René Girard (1923-2015), acadêmico consagrado e católico polêmico, formulou a teoria do “bode expiatório”, que pode, ao menos em parte, explicar o processo de cancelamento cultural dos cristãos no Ocidente atual. Em linhas gerais, Girard propõe que os grupos sociais, para se manterem unidos, a despeito das diferenças e oposições internas entre seus membros, precisam de um “bode expiatório”, uma pessoa ou algumas pessoas, com características diferentes daquelas do grupo social, que são estigmatizadas e excluídas. Cria-se assim uma maioria de iguais, considerados bons e sadios, que devem se manter unidos, em contraposição aos diferentes, considerados maus e corruptos, que devem ser afastados e condenados.

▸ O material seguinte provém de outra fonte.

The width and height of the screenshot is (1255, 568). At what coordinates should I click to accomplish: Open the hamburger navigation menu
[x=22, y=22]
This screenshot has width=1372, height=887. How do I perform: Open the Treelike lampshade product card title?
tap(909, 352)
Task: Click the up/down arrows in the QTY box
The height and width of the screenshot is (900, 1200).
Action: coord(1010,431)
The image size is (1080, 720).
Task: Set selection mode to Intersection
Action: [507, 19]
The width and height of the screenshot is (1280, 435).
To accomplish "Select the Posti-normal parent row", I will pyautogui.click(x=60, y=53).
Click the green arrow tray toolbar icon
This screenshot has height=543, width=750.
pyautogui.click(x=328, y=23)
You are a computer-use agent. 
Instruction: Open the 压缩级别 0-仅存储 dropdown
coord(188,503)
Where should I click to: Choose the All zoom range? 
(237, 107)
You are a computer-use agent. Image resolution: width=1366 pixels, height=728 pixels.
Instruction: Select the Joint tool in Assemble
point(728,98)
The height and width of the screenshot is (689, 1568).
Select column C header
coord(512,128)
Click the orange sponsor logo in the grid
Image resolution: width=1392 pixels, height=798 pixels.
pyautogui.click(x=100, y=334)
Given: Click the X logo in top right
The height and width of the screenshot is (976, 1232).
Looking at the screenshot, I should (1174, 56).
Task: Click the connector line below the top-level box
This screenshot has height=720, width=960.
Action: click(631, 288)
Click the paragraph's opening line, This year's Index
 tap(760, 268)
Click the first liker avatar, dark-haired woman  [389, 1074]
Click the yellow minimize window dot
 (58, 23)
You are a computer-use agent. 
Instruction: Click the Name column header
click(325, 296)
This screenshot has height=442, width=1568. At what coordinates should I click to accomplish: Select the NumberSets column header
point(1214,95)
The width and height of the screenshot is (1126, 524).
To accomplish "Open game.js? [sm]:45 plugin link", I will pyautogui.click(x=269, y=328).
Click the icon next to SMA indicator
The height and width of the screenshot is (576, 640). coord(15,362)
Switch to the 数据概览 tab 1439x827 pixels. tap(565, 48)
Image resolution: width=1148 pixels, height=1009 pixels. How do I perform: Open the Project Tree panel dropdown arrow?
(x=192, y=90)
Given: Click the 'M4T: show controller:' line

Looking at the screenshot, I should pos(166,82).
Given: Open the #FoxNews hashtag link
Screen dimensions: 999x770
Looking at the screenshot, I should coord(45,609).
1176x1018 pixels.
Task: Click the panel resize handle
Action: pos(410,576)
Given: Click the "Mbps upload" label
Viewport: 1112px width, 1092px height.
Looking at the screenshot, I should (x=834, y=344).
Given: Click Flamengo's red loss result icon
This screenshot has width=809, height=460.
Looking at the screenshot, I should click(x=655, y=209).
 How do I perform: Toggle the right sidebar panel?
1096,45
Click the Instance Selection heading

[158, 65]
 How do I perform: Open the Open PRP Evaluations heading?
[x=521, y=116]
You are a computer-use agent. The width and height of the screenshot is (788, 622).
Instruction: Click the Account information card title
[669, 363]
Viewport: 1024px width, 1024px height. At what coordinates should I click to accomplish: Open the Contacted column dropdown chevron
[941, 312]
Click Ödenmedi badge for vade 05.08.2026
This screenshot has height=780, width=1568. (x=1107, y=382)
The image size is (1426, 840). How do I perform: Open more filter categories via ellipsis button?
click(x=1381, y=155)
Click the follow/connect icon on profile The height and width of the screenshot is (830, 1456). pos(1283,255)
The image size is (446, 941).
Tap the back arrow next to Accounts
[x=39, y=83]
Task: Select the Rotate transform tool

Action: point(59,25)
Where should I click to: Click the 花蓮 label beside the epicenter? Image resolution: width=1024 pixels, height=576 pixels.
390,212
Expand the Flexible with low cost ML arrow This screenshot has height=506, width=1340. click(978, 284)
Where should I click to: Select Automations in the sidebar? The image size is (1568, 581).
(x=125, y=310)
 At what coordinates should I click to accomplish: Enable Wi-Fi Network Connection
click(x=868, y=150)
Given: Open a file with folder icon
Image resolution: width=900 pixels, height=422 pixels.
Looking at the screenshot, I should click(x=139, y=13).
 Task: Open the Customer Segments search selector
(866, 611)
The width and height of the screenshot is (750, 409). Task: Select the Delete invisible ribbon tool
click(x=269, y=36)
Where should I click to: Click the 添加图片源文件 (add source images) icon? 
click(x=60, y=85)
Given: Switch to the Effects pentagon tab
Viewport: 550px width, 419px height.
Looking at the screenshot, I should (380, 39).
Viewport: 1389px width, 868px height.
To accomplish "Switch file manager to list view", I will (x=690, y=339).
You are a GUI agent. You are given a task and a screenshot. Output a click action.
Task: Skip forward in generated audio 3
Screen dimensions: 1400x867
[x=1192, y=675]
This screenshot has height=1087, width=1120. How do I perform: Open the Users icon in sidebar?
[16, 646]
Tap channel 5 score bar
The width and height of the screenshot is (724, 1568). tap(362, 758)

Esses diferentes devem ter características físicas ou culturais que os distinguem dos demais, facilitando sua identificação; e, nos casos mais emblemáticos, terem praticado algum gesto reprovável, que legitime sua condenação. Importante notar que as características distintas podem ser positivas ou negativas, o bode expiatório pode ser considerado assustadoramente feio ou perigosamente bonito, como vemos entre adolescentes vítimas de bullying; e a exclusão pode se basear num dado real, como acontecia com os leprosos no tempo de Jesus, ou ser um preconceito totalmente infundado, como aquele contra os cristãos na Roma Antiga. Não é a culpa dos segregados, mas a necessidade dos segregacionistas que causa a condenação.
Minorias frequentemente se tornam “bodes expiatórios” de uma sociedade. Os migrantes e refugiados vindos dos países pobres frequentemente são apontados como causa do desemprego em nações ricas, apesar de poucas vezes disputarem empregos com a população local – geralmente trabalham em empregos de baixa qualificação que não interessam aos trabalhadores nativos do país. Os judeus foram, de fato, segregados pela sociedade cristã, sob a alegação de terem matado Jesus, mas sabemos que Cristo morreu por toda a humanidade e sua condenação teria sido sancionada por qualquer multidão naquela situação, fosse qual fosse sua etnia.